Sometime before 1924 the Douglas Packing Company had shipped ninety-five barrels of apple cider vinegar to St. Louis. The barrels were labeled "Apple Cider Vinegar Made from Selected Apples," which gave the impression that the vinegar was made using whole, fresh apples. However, the vinegar had actually been made from dried apples that had been soaked in water and then fermented. This process created vinegar that was chemically similar to traditional apple cider vinegar, but the ingredients and method were different.

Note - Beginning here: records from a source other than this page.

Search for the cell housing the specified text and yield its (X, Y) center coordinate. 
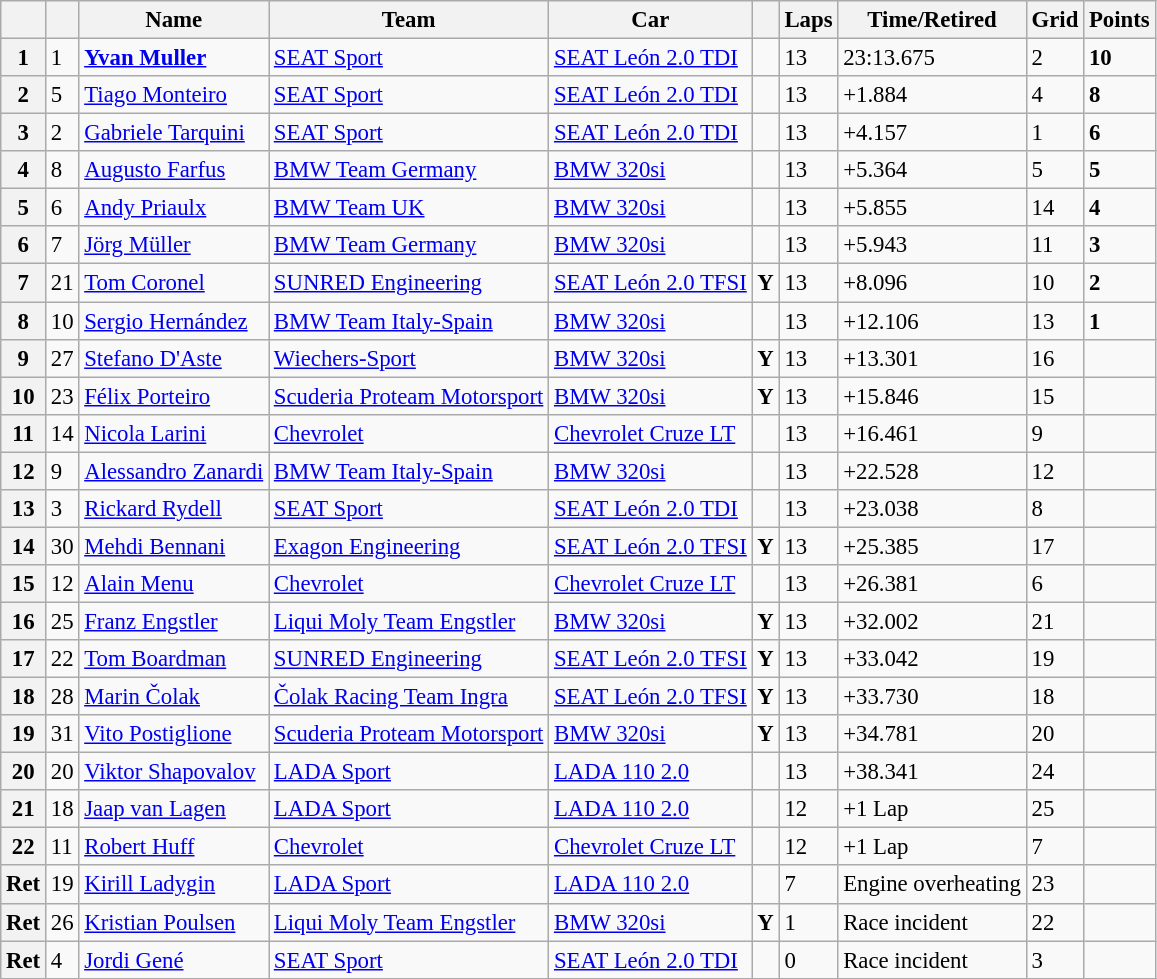
Exagon Engineering (409, 546)
+33.730 (932, 697)
31 (62, 734)
Yvan Muller (174, 58)
30 (62, 546)
Engine overheating (932, 885)
0 (808, 960)
+26.381 (932, 584)
23:13.675 (932, 58)
Stefano D'Aste (174, 358)
Viktor Shapovalov (174, 772)
+38.341 (932, 772)
26 (62, 922)
Time/Retired (932, 20)
Vito Postiglione (174, 734)
+12.106 (932, 321)
Franz Engstler (174, 621)
+4.157 (932, 133)
Alessandro Zanardi (174, 471)
Jörg Müller (174, 245)
Alain Menu (174, 584)
27 (62, 358)
+16.461 (932, 433)
Marin Čolak (174, 697)
+33.042 (932, 659)
+23.038 (932, 509)
+32.002 (932, 621)
Jaap van Lagen (174, 809)
+5.364 (932, 170)
Tom Boardman (174, 659)
+8.096 (932, 283)
Kristian Poulsen (174, 922)
Tom Coronel (174, 283)
28 (62, 697)
Rickard Rydell (174, 509)
Čolak Racing Team Ingra (409, 697)
Jordi Gené (174, 960)
BMW Team UK (409, 208)
Points (1120, 20)
Team (409, 20)
Tiago Monteiro (174, 95)
24 (1054, 772)
+15.846 (932, 396)
+22.528 (932, 471)
+34.781 (932, 734)
Gabriele Tarquini (174, 133)
+5.855 (932, 208)
Andy Priaulx (174, 208)
+13.301 (932, 358)
Nicola Larini (174, 433)
Car (650, 20)
Mehdi Bennani (174, 546)
+1.884 (932, 95)
Félix Porteiro (174, 396)
Grid (1054, 20)
+25.385 (932, 546)
Wiechers-Sport (409, 358)
+5.943 (932, 245)
Name (174, 20)
Robert Huff (174, 847)
Augusto Farfus (174, 170)
Laps (808, 20)
Kirill Ladygin (174, 885)
Sergio Hernández (174, 321)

When the U.S. government learned how the vinegar was made, it seized the barrels and filed a lawsuit under the FDCA, claiming that the label was misbranded. The government argued that the wording on the label was misleading to ordinary consumers, who would assume the vinegar came from fresh apples. The vinegar was safe to eat, but the case wasn't about health: it was about honesty and accuracy in labeling. Thus, this case raised the question of whether a food label can violate the law even if the product is safe and the words are technically true. The government argued that it could if the label gave consumers the wrong idea.

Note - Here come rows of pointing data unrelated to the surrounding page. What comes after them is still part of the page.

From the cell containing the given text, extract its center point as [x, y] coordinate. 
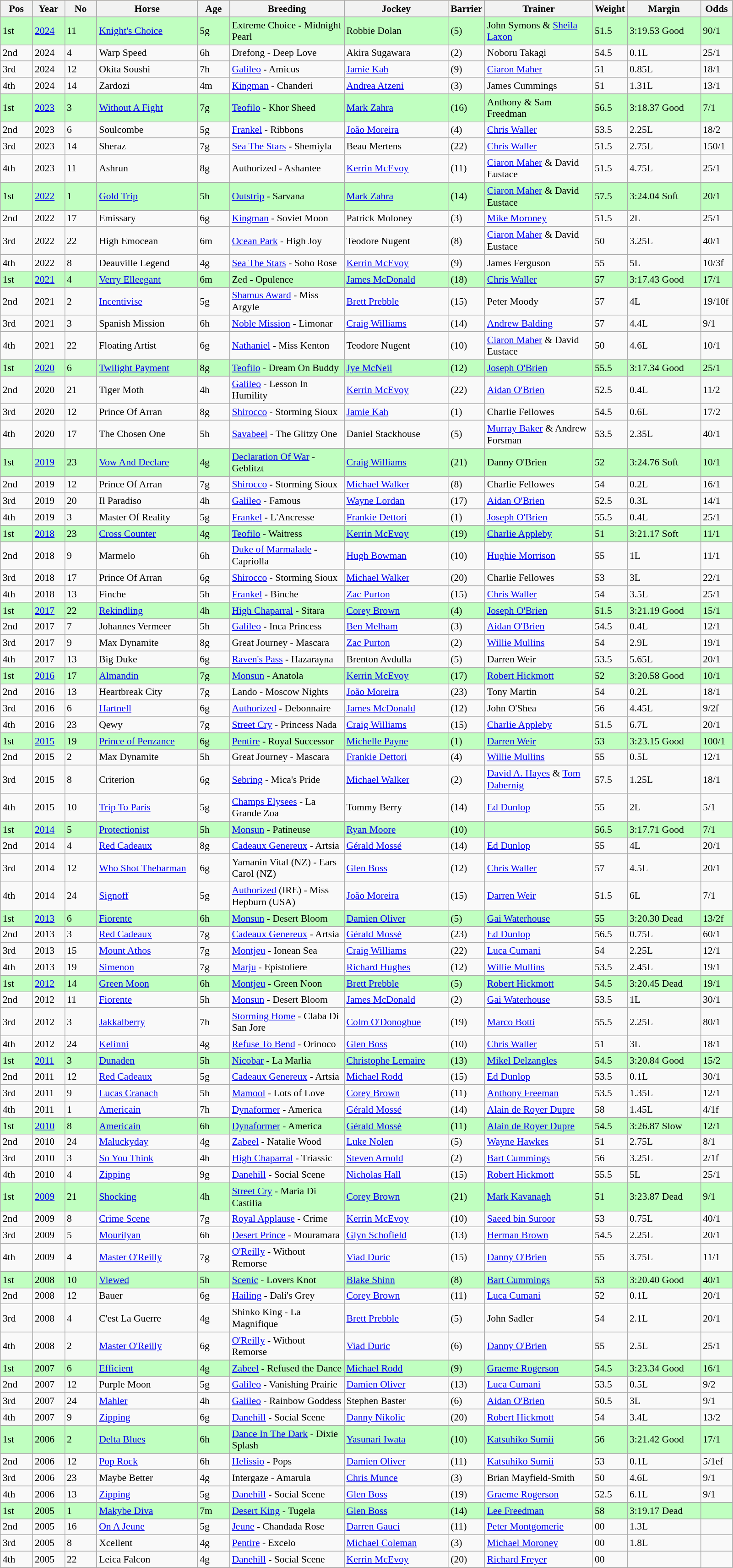
4.5L [664, 868]
Ciaron Maher [538, 70]
Wayne Hawkes [538, 1141]
Akira Sugawara [396, 53]
Year [49, 9]
Monsun - Anatola [287, 675]
C'est La Guerre [147, 1318]
4/1f [717, 1109]
Desert King - Tugela [287, 1510]
Spanish Mission [147, 324]
Refuse To Bend - Orinoco [287, 1044]
Steven Arnold [396, 1158]
Desert Prince - Mouramara [287, 1235]
So You Think [147, 1158]
Qewy [147, 724]
3:20.40 Good [664, 1279]
Big Duke [147, 659]
Noboru Takagi [538, 53]
Age [213, 9]
Stephen Baster [396, 1401]
Brenton Avdulla [396, 659]
Luke Nolen [396, 1141]
Horse [147, 9]
6.7L [664, 724]
Galileo - Rainbow Goddess [287, 1401]
Jakkalberry [147, 1022]
Marmelo [147, 555]
Authorized - Ashantee [287, 168]
3:20.30 Dead [664, 918]
5.65L [664, 659]
14/1 [717, 501]
Pentire - Royal Successor [287, 741]
Trainer [538, 9]
3:20.84 Good [664, 1060]
1.25L [664, 779]
Beau Mertens [396, 147]
Darren Gauci [396, 1526]
Simenon [147, 967]
Galileo - Amicus [287, 70]
Mamool - Lots of Love [287, 1093]
Prince of Penzance [147, 741]
Drefong - Deep Love [287, 53]
High Chaparral - Triassic [287, 1158]
Frankel - Ribbons [287, 130]
Danny Nikolic [396, 1417]
Montjeu - Green Noon [287, 983]
Delta Blues [147, 1439]
9g [213, 1174]
Teofilo - Dream On Buddy [287, 368]
Bauer [147, 1295]
James Ferguson [538, 263]
15/2 [717, 1060]
(16) [467, 108]
60/1 [717, 934]
3:26.87 Slow [664, 1125]
High Chaparral - Sitara [287, 610]
Breeding [287, 9]
Shocking [147, 1196]
13/2 [717, 1417]
Margin [664, 9]
Master Of Reality [147, 517]
13/1 [717, 86]
Zabeel - Refused the Dance [287, 1368]
3.75L [664, 1257]
Champs Elysees - La Grande Zoa [287, 807]
2.5L [664, 1345]
Dance In The Dark - Dixie Splash [287, 1439]
9/2f [717, 708]
Marju - Epistoliere [287, 967]
Herman Brown [538, 1235]
Sebring - Mica's Pride [287, 779]
Royal Applause - Crime [287, 1218]
20 [81, 501]
Sea The Stars - Soho Rose [287, 263]
Raven's Pass - Hazarayna [287, 659]
Gold Trip [147, 196]
Frankel - Binche [287, 594]
Extreme Choice - Midnight Pearl [287, 31]
Shinko King - La Magnifique [287, 1318]
Sheraz [147, 147]
Daniel Stackhouse [396, 434]
Floating Artist [147, 345]
Jeune - Chandada Rose [287, 1526]
Hugh Bowman [396, 555]
10/3f [717, 263]
Lucas Cranach [147, 1093]
Kingman - Chanderi [287, 86]
Richard Hughes [396, 967]
Pentire - Excelo [287, 1542]
2.35L [664, 434]
Crime Scene [147, 1218]
9/2 [717, 1384]
Hartnell [147, 708]
Chris Munce [396, 1477]
2/1f [717, 1158]
Emissary [147, 218]
Mahler [147, 1401]
Declaration Of War - Geblitzt [287, 462]
Teofilo - Khor Sheed [287, 108]
3.5L [664, 594]
3.4L [664, 1417]
7 [81, 626]
3:21.19 Good [664, 610]
Pos [16, 9]
6L [664, 896]
Colm O'Donoghue [396, 1022]
3:21.42 Good [664, 1439]
2.9L [664, 643]
90/1 [717, 31]
Outstrip - Sarvana [287, 196]
13/2f [717, 918]
150/1 [717, 147]
Deauville Legend [147, 263]
Anthony Freeman [538, 1093]
Vow And Declare [147, 462]
5/1 [717, 807]
Ashrun [147, 168]
Sea The Stars - Shemiyla [287, 147]
18/2 [717, 130]
Duke of Marmalade - Capriolla [287, 555]
2.1L [664, 1318]
Mike Moroney [538, 218]
Lee Freedman [538, 1510]
Lando - Moscow Nights [287, 692]
Monsun - Patineuse [287, 829]
3:17.43 Good [664, 279]
John O'Shea [538, 708]
Barrier [467, 9]
1.31L [664, 86]
Christophe Lemaire [396, 1060]
0.85L [664, 70]
3:21.17 Soft [664, 533]
Mourilyan [147, 1235]
On A Jeune [147, 1526]
Knight's Choice [147, 31]
3:23.34 Good [664, 1368]
Street Cry - Maria Di Castilia [287, 1196]
Criterion [147, 779]
3:20.58 Good [664, 675]
3:19.53 Good [664, 31]
3:23.15 Good [664, 741]
Jockey [396, 9]
Tony Martin [538, 692]
8/1 [717, 1141]
Galileo - Vanishing Prairie [287, 1384]
Johannes Vermeer [147, 626]
Hailing - Dali's Grey [287, 1295]
Heartbreak City [147, 692]
Rekindling [147, 610]
Verry Elleegant [147, 279]
Xcellent [147, 1542]
Okita Soushi [147, 70]
Leica Falcon [147, 1559]
John Symons & Sheila Laxon [538, 31]
4.4L [664, 324]
Montjeu - Ionean Sea [287, 950]
Zabeel - Natalie Wood [287, 1141]
No [81, 9]
Green Moon [147, 983]
Helissio - Pops [287, 1461]
High Emocean [147, 241]
Nicobar - La Marlia [287, 1060]
Zardozi [147, 86]
Yamanin Vital (NZ) - Ears Carol (NZ) [287, 868]
Richard Freyer [538, 1559]
Almandin [147, 675]
John Sadler [538, 1318]
Maybe Better [147, 1477]
15/1 [717, 610]
Who Shot Thebarman [147, 868]
(18) [467, 279]
0.3L [664, 501]
Viewed [147, 1279]
3:17.34 Good [664, 368]
Teofilo - Waitress [287, 533]
3:18.37 Good [664, 108]
11/2 [717, 390]
Andrea Atzeni [396, 86]
2.45L [664, 967]
Soulcombe [147, 130]
Saeed bin Suroor [538, 1218]
Savabeel - The Glitzy One [287, 434]
Michael Moroney [538, 1542]
Kingman - Soviet Moon [287, 218]
Noble Mission - Limonar [287, 324]
1.8L [664, 1542]
James Cummings [538, 86]
Peter Montgomerie [538, 1526]
3:24.04 Soft [664, 196]
Signoff [147, 896]
Shamus Award - Miss Argyle [287, 301]
Makybe Diva [147, 1510]
3:19.17 Dead [664, 1510]
50.5 [610, 1401]
Weight [610, 9]
Protectionist [147, 829]
Warp Speed [147, 53]
Street Cry - Princess Nada [287, 724]
0.6L [664, 412]
Pop Rock [147, 1461]
Marco Botti [538, 1022]
3:24.76 Soft [664, 462]
4.75L [664, 168]
Galileo - Lesson In Humility [287, 390]
Without A Fight [147, 108]
16 [81, 1526]
Zed - Opulence [287, 279]
Nathaniel - Miss Kenton [287, 345]
The Chosen One [147, 434]
Michelle Payne [396, 741]
Authorized - Debonnaire [287, 708]
Michael Coleman [396, 1542]
7m [213, 1510]
1.35L [664, 1093]
Frankel - L'Ancresse [287, 517]
Peter Moody [538, 301]
Galileo - Famous [287, 501]
4.45L [664, 708]
3:20.45 Dead [664, 983]
Galileo - Inca Princess [287, 626]
1.45L [664, 1109]
100/1 [717, 741]
Robbie Dolan [396, 31]
Incentivise [147, 301]
Twilight Payment [147, 368]
Ryan Moore [396, 829]
Kelinni [147, 1044]
Mikel Delzangles [538, 1060]
15 [81, 950]
Cross Counter [147, 533]
Blake Shinn [396, 1279]
Jye McNeil [396, 368]
Tiger Moth [147, 390]
Maluckyday [147, 1141]
Trip To Paris [147, 807]
Glyn Schofield [396, 1235]
Efficient [147, 1368]
Murray Baker & Andrew Forsman [538, 434]
Brian Mayfield-Smith [538, 1477]
Hughie Morrison [538, 555]
Storming Home - Claba Di San Jore [287, 1022]
Anthony & Sam Freedman [538, 108]
David A. Hayes & Tom Dabernig [538, 779]
6.1L [664, 1493]
Wayne Lordan [396, 501]
1.3L [664, 1526]
80/1 [717, 1022]
Finche [147, 594]
Purple Moon [147, 1384]
3:17.71 Good [664, 829]
22/1 [717, 578]
Yasunari Iwata [396, 1439]
Nicholas Hall [396, 1174]
Dunaden [147, 1060]
Scenic - Lovers Knot [287, 1279]
Tommy Berry [396, 807]
Patrick Moloney [396, 218]
Mark Kavanagh [538, 1196]
19/10f [717, 301]
3:23.87 Dead [664, 1196]
17/2 [717, 412]
Ocean Park - High Joy [287, 241]
Odds [717, 9]
Intergaze - Amarula [287, 1477]
Ben Melham [396, 626]
Il Paradiso [147, 501]
Andrew Balding [538, 324]
Mount Athos [147, 950]
Authorized (IRE) - Miss Hepburn (USA) [287, 896]
5/1ef [717, 1461]
4m [213, 86]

In the initial proceedings, the government alleged that the product was both adulterated and misbranded under the Pure Food and Drug Act. The trial court found that adulteration was not proven but that misbranding was. The trial court's decision was appealed and the finding of misbranding was reversed. The appellate court's decision was appealed again, to the supreme court, which ruled unanimously for the government.

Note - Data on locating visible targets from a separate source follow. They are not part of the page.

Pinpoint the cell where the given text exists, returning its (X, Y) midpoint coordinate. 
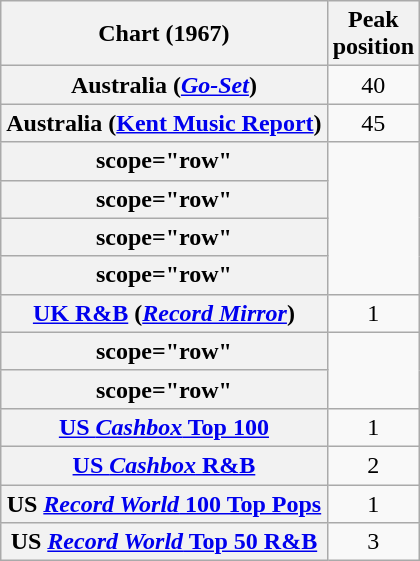
3 (373, 542)
40 (373, 85)
US Record World Top 50 R&B (164, 542)
Peakposition (373, 34)
Chart (1967) (164, 34)
45 (373, 123)
Australia (Kent Music Report) (164, 123)
Australia (Go-Set) (164, 85)
US Cashbox R&B (164, 465)
US Cashbox Top 100 (164, 427)
2 (373, 465)
US Record World 100 Top Pops (164, 503)
UK R&B (Record Mirror) (164, 313)
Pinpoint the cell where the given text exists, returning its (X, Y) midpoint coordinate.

The evidence showed that, in addition to water used for rehydration, sulfur dioxide (to prevent rot) and barium carbonate (to later remove the sulfur compound) were used in the manufacturing process for vinegar made from dried apples. Chemical analysis yielded similar results for both kinds of apple-based vinegar, other than traces of barium which were not alleged to be harmful. Other than this and the difference in apples, the manufacturing process was the same. The trial judge, who examined samples of the vinegar at issue and apple cider vinegar made from fresh apples, concluded that there were only slight differences in appearance and taste.

==Supreme Court==
There was no claim that vinegar from dried apples was of inferior quality. However, the court found that the dried apple vinegar was not identical to apple cider vinegar as commonly understood—a product made from apple cider, itself necessarily derived from fresh ingredients—and was thus misrepresented. Fresh apples contain the apple juice that is normally used in the production of apple cider vinegar, whereas Douglas Packing introduced water which was not part of the original apples, and not specified on the label. Finally, the court found that the claim that it was made from selected apples misled the reader into thinking that the apples were "chosen with special regard to their fitness" for producing vinegar from cider in the customary way, and exacerbated the misrepresentation. These three issues—an imitation under the same name, false or misleading ingredient listing, and misleading labelling—constituted misbranding under the statute.

==Significance==
The Supreme Court's decision helped clarify how the government can regulate food labels under the Food and Drug Act. The ruling made it clear that a label can be considered misleading even if the words are technically true, especially if it gives consumers a false impression about the product.